## OBJETIVO DE LA TAREA:
Resume el fragmento en dos oraciones.

RUBÉN DARÍO VERGARA SANTANA


Miércoles 29 de Octubre de 2025 1:04 pm


NO hay día que la muerte no se llore. Casi siempre se espera que lleve un orden, que respete edades, que llegue después del cansancio, no antes. Pero la muerte no sigue cronologías: llega a destiempo, desacomoda, irrumpe. Y hay muertes (esas que ocurren por descuido, por abandono, por negligencia) que no solo duelen, también dan coraje.

Parece que fue hoy cuando recibí la llamada. Lejos del lugar de la tragedia, la noticia me alcanzó como un leñazo en la nuca. Un niño había muerto. Cayó en un dren cuyas aguas corrían con fuerza; era tiempo de lluvias. El sitio, irónicamente, es un centro de seguridad social destinado a la rehabilitación física, a la capacitación, a la convivencia, al deporte. Pero al pie del dren, dentro de ese mismo lugar, faltaba la protección que evitara la curiosidad infantil. Una obra inconclusa (o por etapas) se llevó una vida.

Y cuando llega así, sin tiempo de entenderla, la muerte deja de ser una palabra general y se convierte en un cuerpo en brazos. El padre que algún día recibió a su hijo vivo, tibio y recién llegado al mundo, vuelve a cargarlo años después, pero ya sin luz. Acude al lugar de los hechos con el alma en vilo y se lo entregan otra vez, en silencio, sin promesas, sin tiempo. Primero lo sostuvo para darle la bienvenida a la vida, y ahora lo sostiene para despedirla. Es el mismo gesto repetido dos veces por la historia más injusta que existe: una entrega y un arrebato que marcan para siempre.

No hay lenguaje que alcance para narrar ese instante. Queda un padre con un hijo que ya no respira; queda una herida que cicatriza por fuera, pero nunca por dentro.

A veces la muerte se disfraza de rutina hospitalaria. Un niño cansado de que le apliquen diálisis le suplica a su madre que ya no más. La impotencia de los sanadores institucionales pesa en el aire. Los remedios no alcanzan. Muerte diferida, muerte adelantada, pero, como sea, la muerte llega.

Los profesionales de la salud humana son guardianes de la frontera más incierta, y su batalla no siempre recibe aplausos. Están obligados a levantar a su alrededor un muro de viento que deje pasar el dolor sin que se quede, que lo atraviese y lo aleje, como llega: sin dejar huella y sin permitir que los consuma.

Pero no todo recae en ellos. La muerte no solo llega a los hospitales; también se filtra por las rendijas del sistema, por las obras inconclusas, por los programas que se instalan y se retiran como carpas de circo. Se anuncian, se aplauden, arrancan con fuerza y se agotan a mitad de la pista. Echan reversa y vuelven a empezar.

## INFORMACIÓN PROPORCIONADA:
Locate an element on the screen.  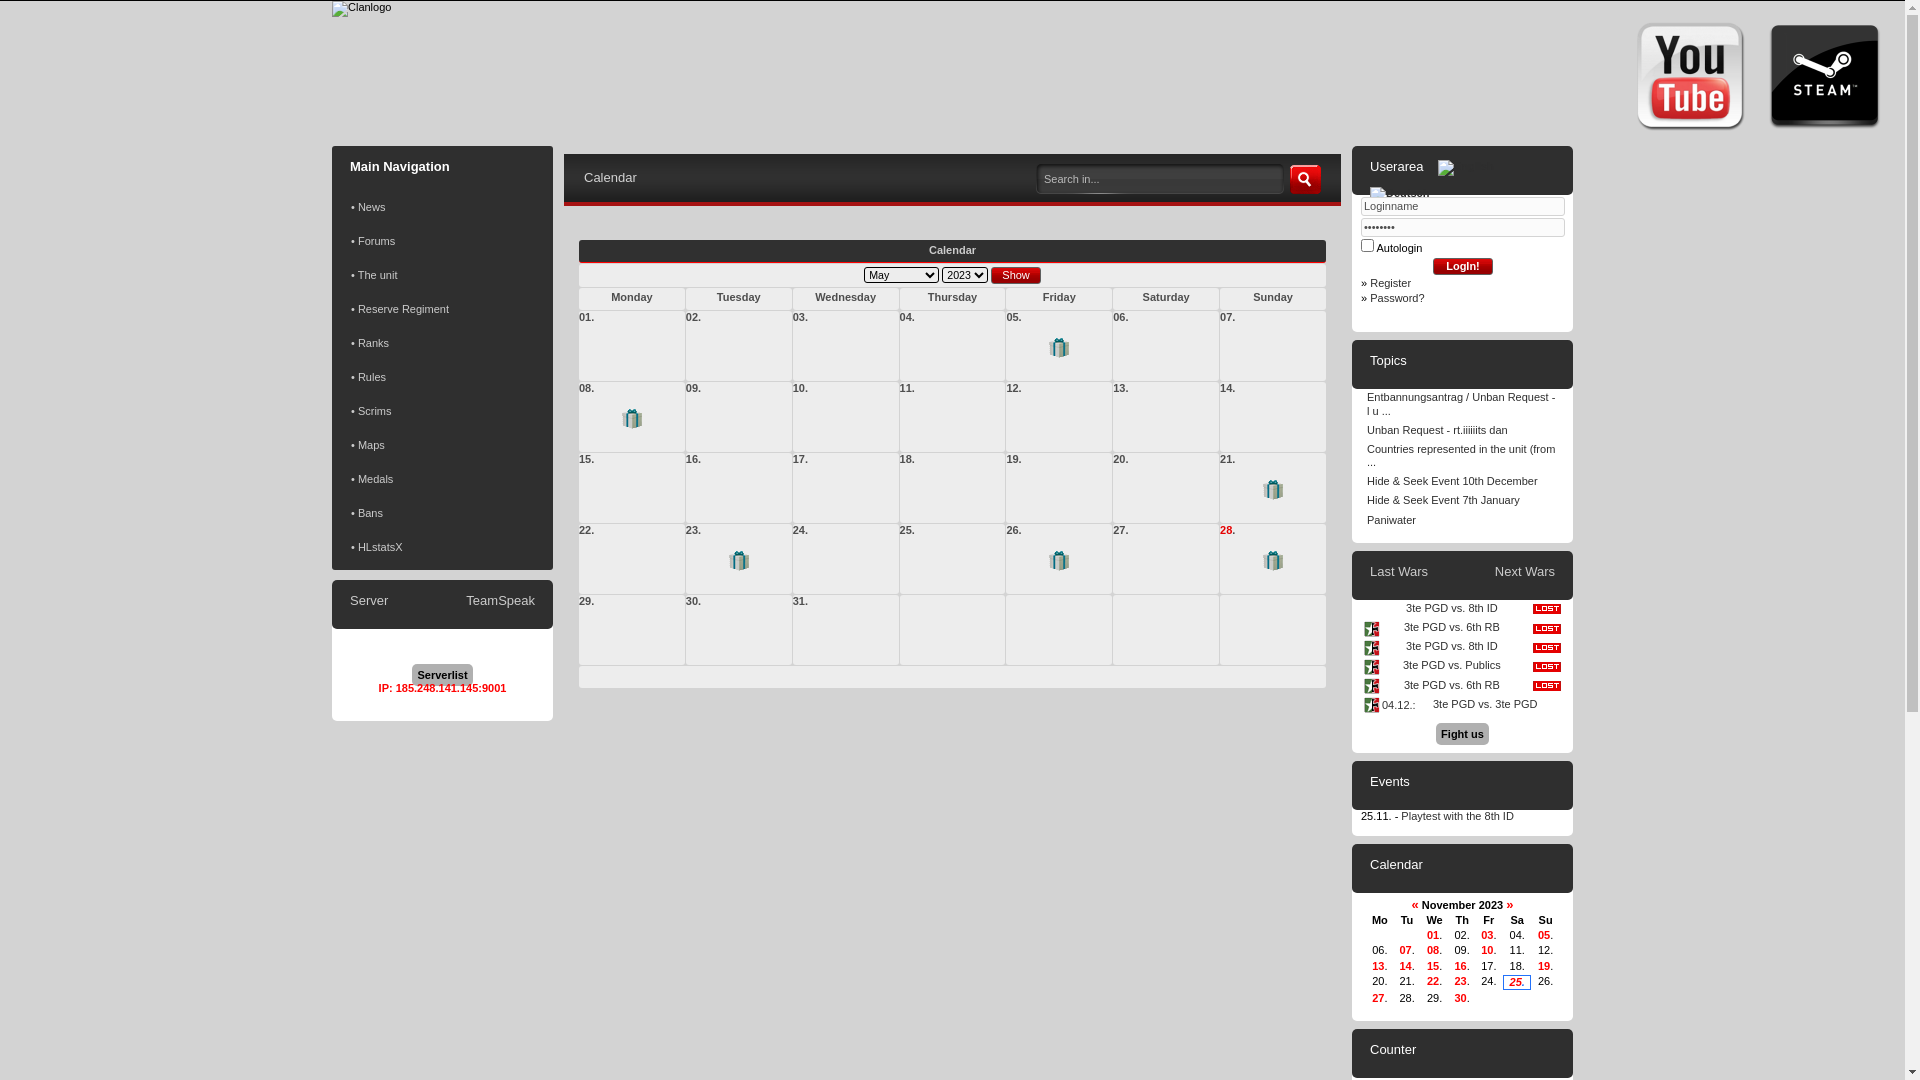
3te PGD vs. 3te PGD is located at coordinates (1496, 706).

--

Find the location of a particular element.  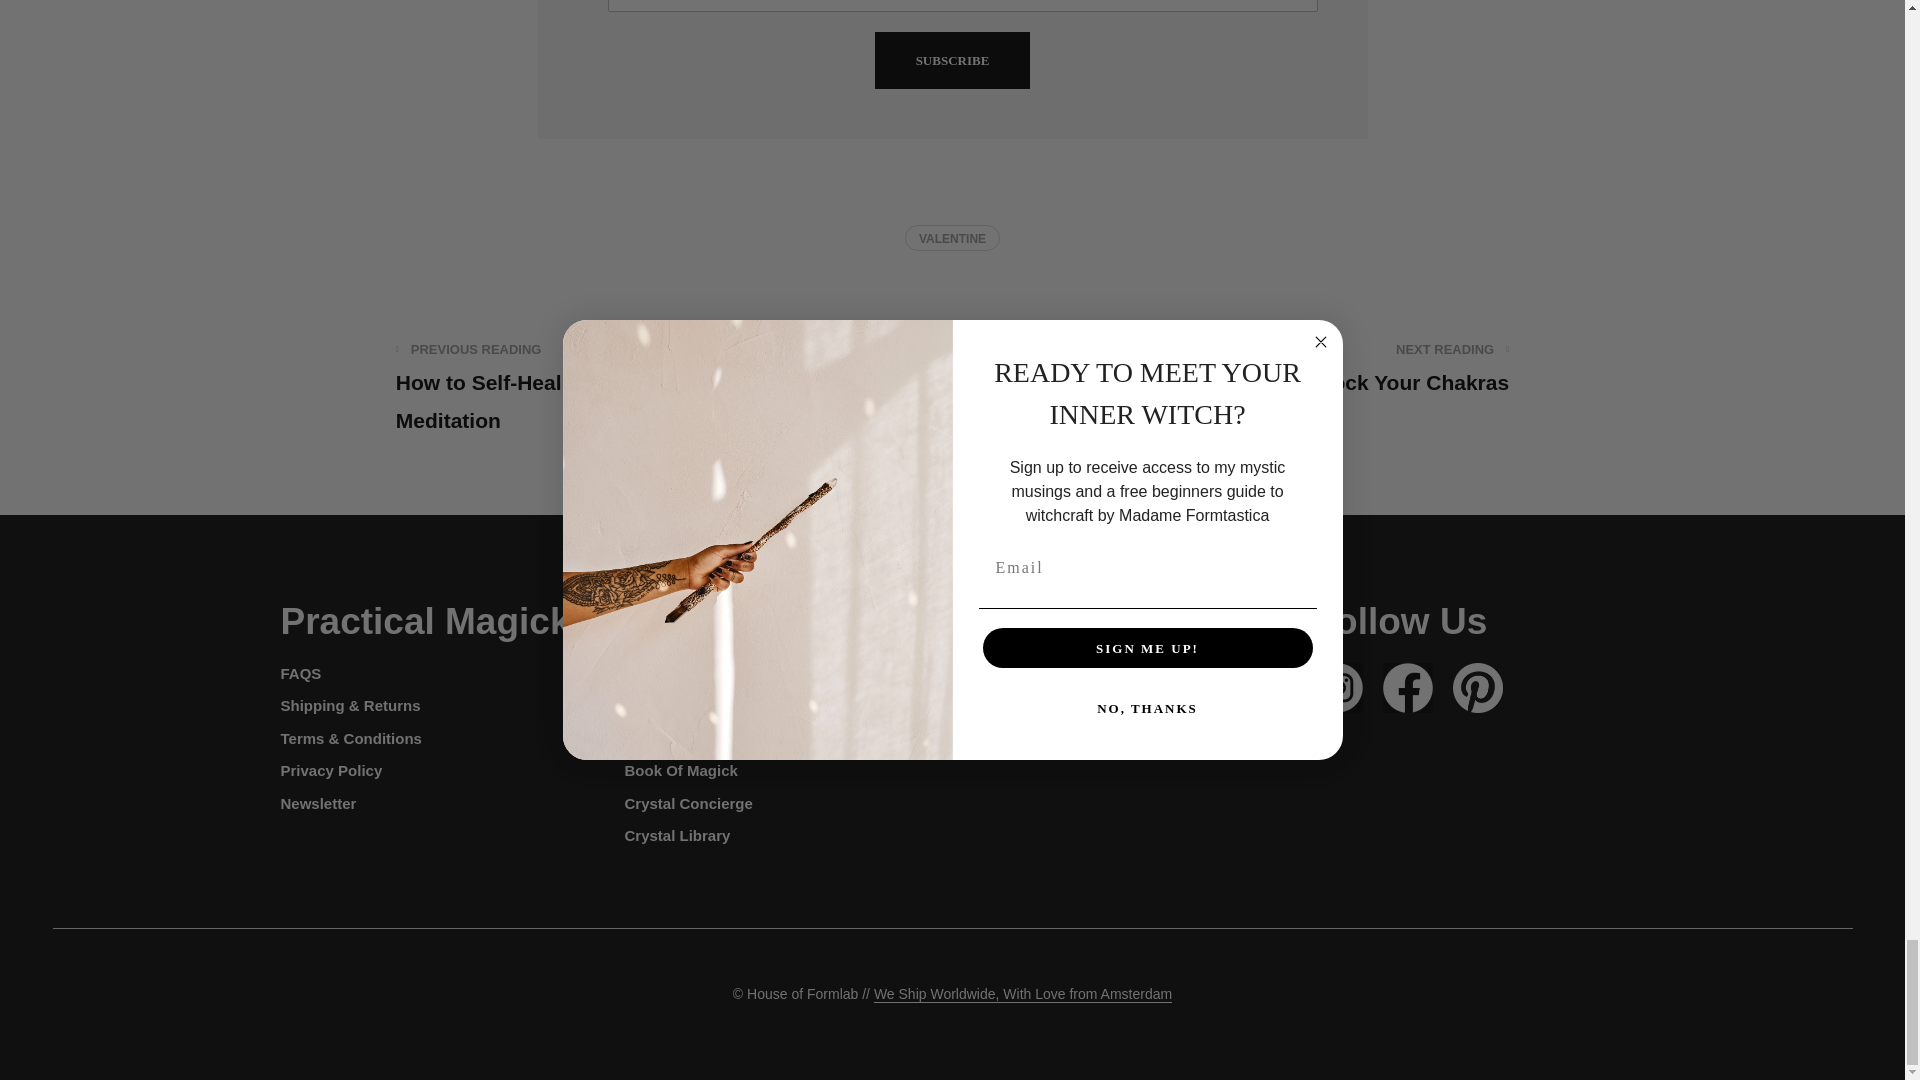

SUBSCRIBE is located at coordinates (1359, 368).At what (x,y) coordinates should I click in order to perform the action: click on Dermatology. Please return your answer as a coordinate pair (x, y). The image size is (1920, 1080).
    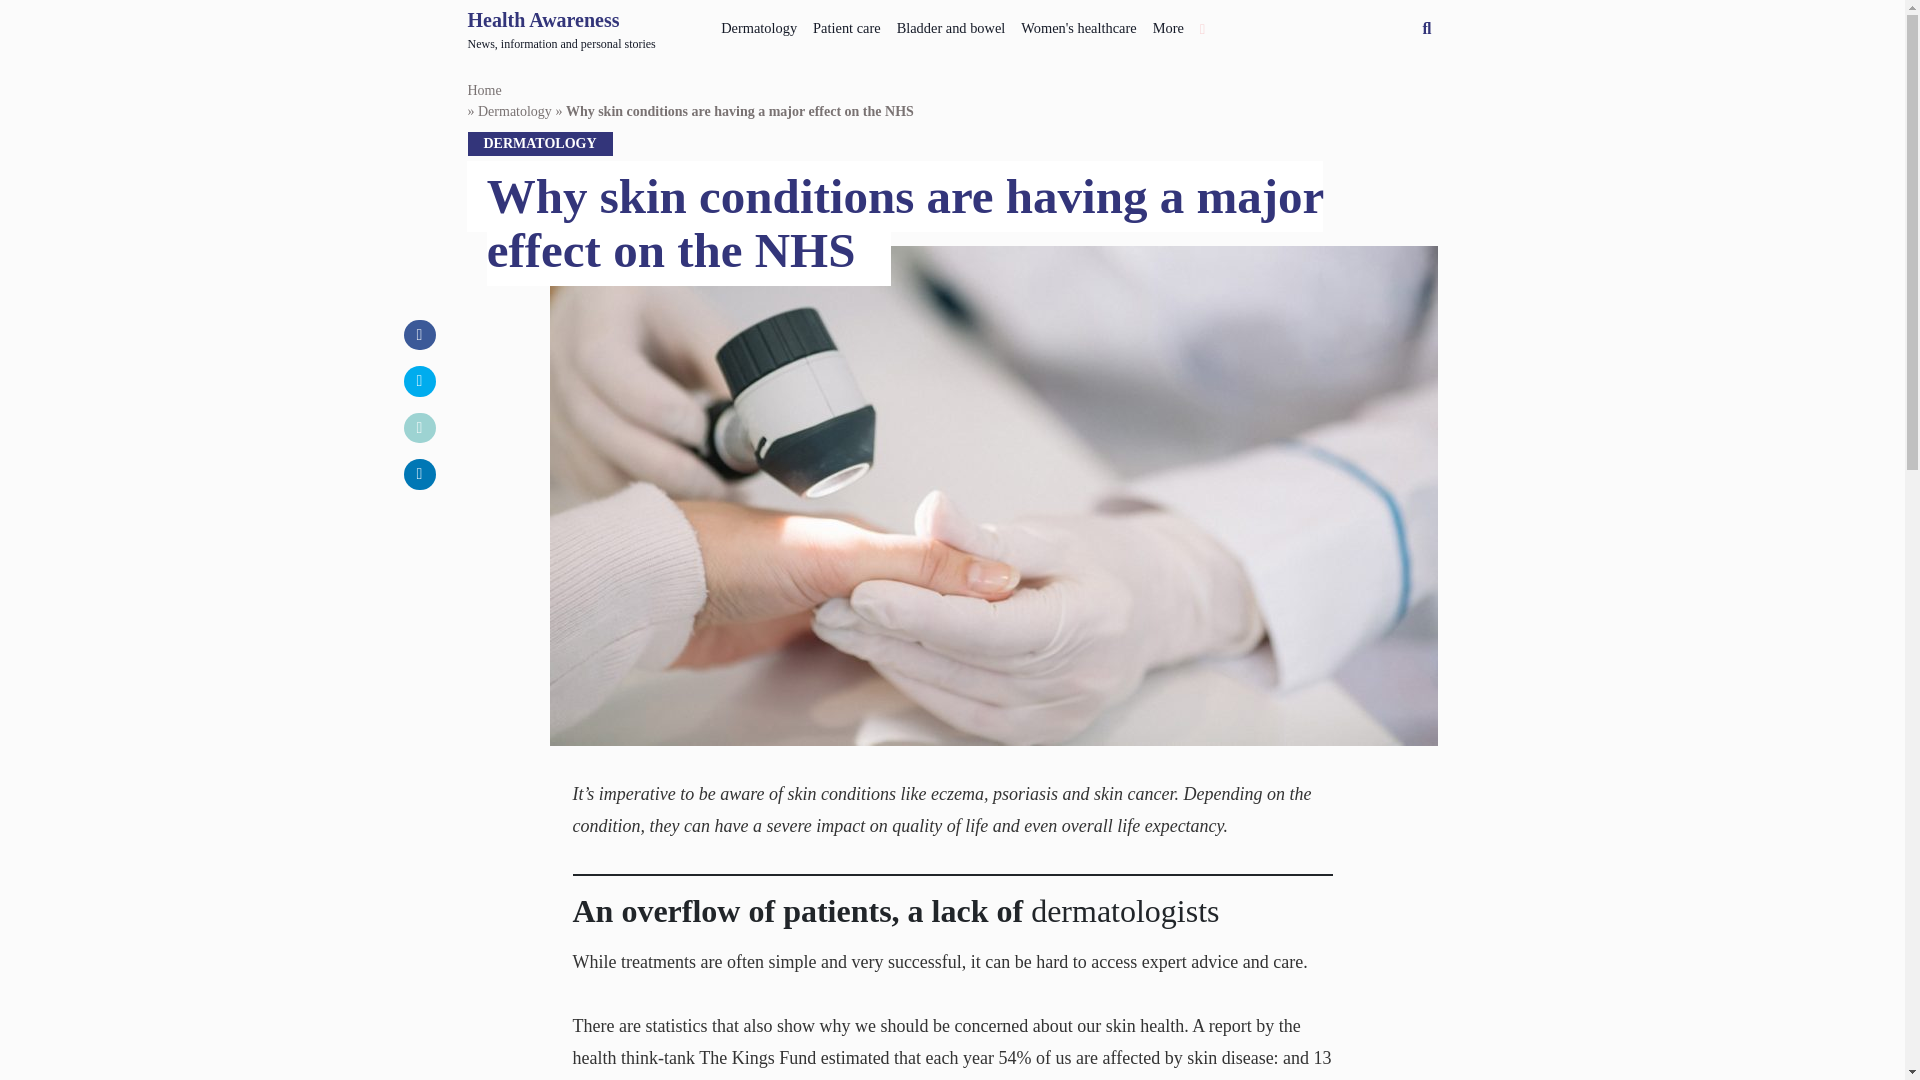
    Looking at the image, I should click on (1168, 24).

## RESPUESTA DEL EJERCICIO:
La muerte no sigue cronologías, y las que ocurren por descuido o negligencia, como la de un niño que cayó en un dren sin protección dentro de un centro de seguridad social, no solo duelen, también dan coraje. Además de llegar a los hospitales, donde los profesionales de la salud libran una batalla que no siempre recibe aplausos, la muerte se filtra por las rendijas del sistema, por las obras inconclusas y por los programas que se instalan y se retiran como carpas de circo.